Single by Bilal

from the album Airtight's Revenge
- Released: September 14, 2010^{[citation needed]}
- Genre: Art-funk; soul;
- Length: 5:20
- Label: Plug Research
- Songwriter(s): Bilal Oliver
- Producer(s): Bilal Oliver, Steve McKie

Bilal singles chronology
| "Restart" (2010) | "All Matter" (2010) | "Little One" (2010) |

= All Matter =

"All Matter" is a song by American singer-songwriter Bilal. The song was produced by the singer, along with Steve McKie, for his 2010 album Airtight's Revenge. It is a rerecording of his collaboration with Robert Glasper, which was included in Glasper's 2009 album Double-Booked. The original version - with Glasper - was nominated for the 52nd Grammy Awards, in the Best Urban/Alternative Performance category. HipHopDX journalist Luke Gibson cites it as the best-written song from Airtight's Revenge.

== Music and lyrics ==
Writing for Time Out New York, Mikael Wood describes the music of "All Matter" as "TV on the Radio-style art-funk" and an example of Bilal traversing different styles throughout the album "with the headstrong self-assurance of someone whose commercial aspirations trail his creative ones". While Bilal's falsetto vocals are sung soulfully and in midtempo, they are arranged against beats played in an aggressive and fast manner.

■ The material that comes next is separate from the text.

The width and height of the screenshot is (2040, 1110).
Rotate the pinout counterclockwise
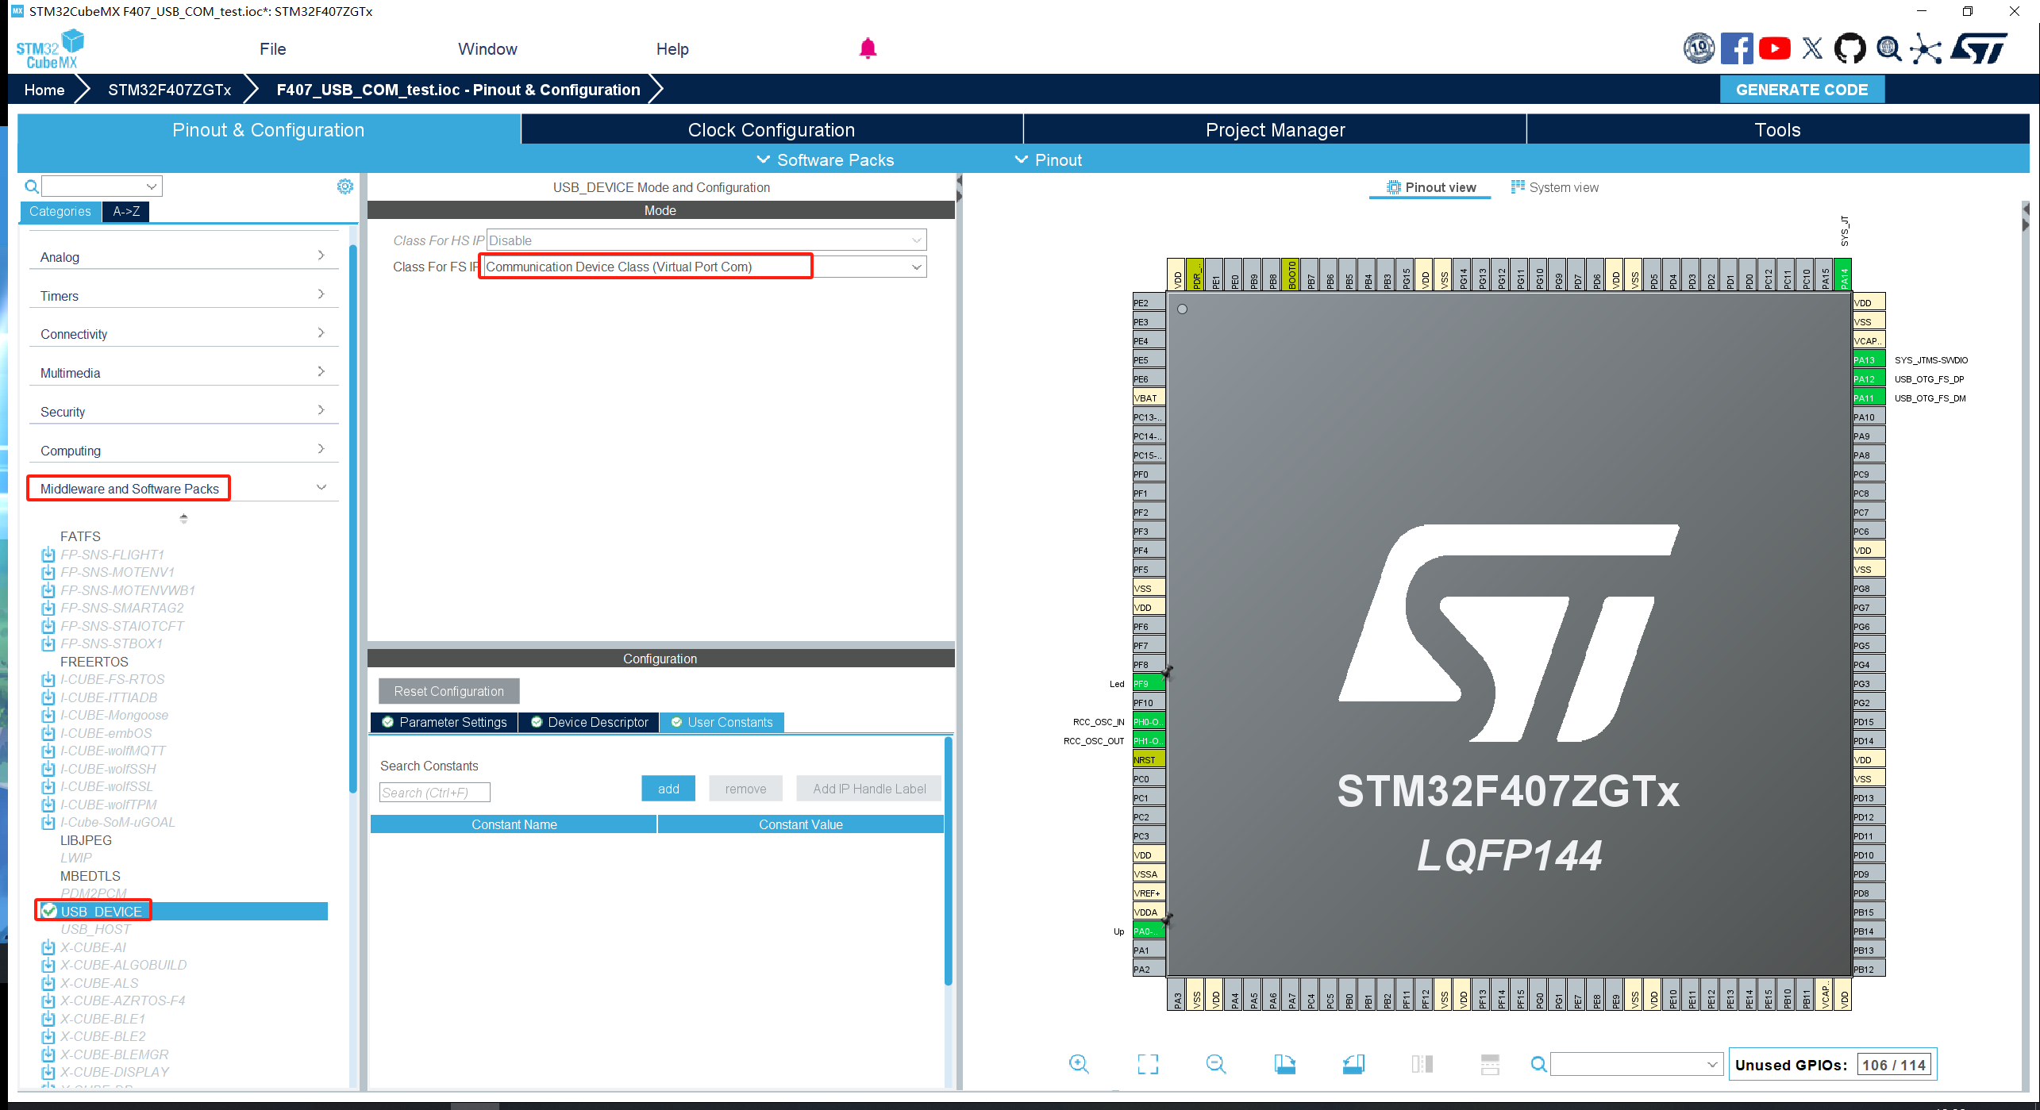[x=1353, y=1064]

David Dacks, in Exclaim!, highlights the song as an example of how "Bilal's reedy, [[Sly Stone|Sly [Stone]]]-meets-Prince voice runs down metaphysical and personal subjects overtop a continuously changing musical landscape". The lyrics, described by the writer Adrienne Maree Brown as "a meditation on being at peace with every single thing about existence", are sung as follows:

We're all the same

and all so very different

Divine by design,

it all intertwines

Ain't nothing new

but it’s always changing, movin'

Still waters soft yet so hard

So what is love?…

Cool on the outside

Hot in the middle but

You ain't even gotta try,

all you gotta do is realize

It’s all matter

A speck of dust in this vast universe

Just like a raindrop

in the sea of consciousness

It's all matter…

It's everything it ought to be

It's everything it needs to be, ok

Don't stand in the way

You'll only make it hard

Just keep it flowing

Flow with the ocean and you'll be just where you should be

Consequently, Brown likens the song to a "soul sung version" of "A Hopi Elder Speaks", a piece of writing attributed to an unnamed Hopi elder. The lyric describing love as "cool on the outside, hot in the middle" is interpreted by The A.V. Clubs Nathan Rabin as reflective of the overriding concept in Airtight's Revenge, which Rabin says is "Bilal alternating between a delicate, Prince-like falsetto and an impassioned growl as he contemplates romantic and professional pain".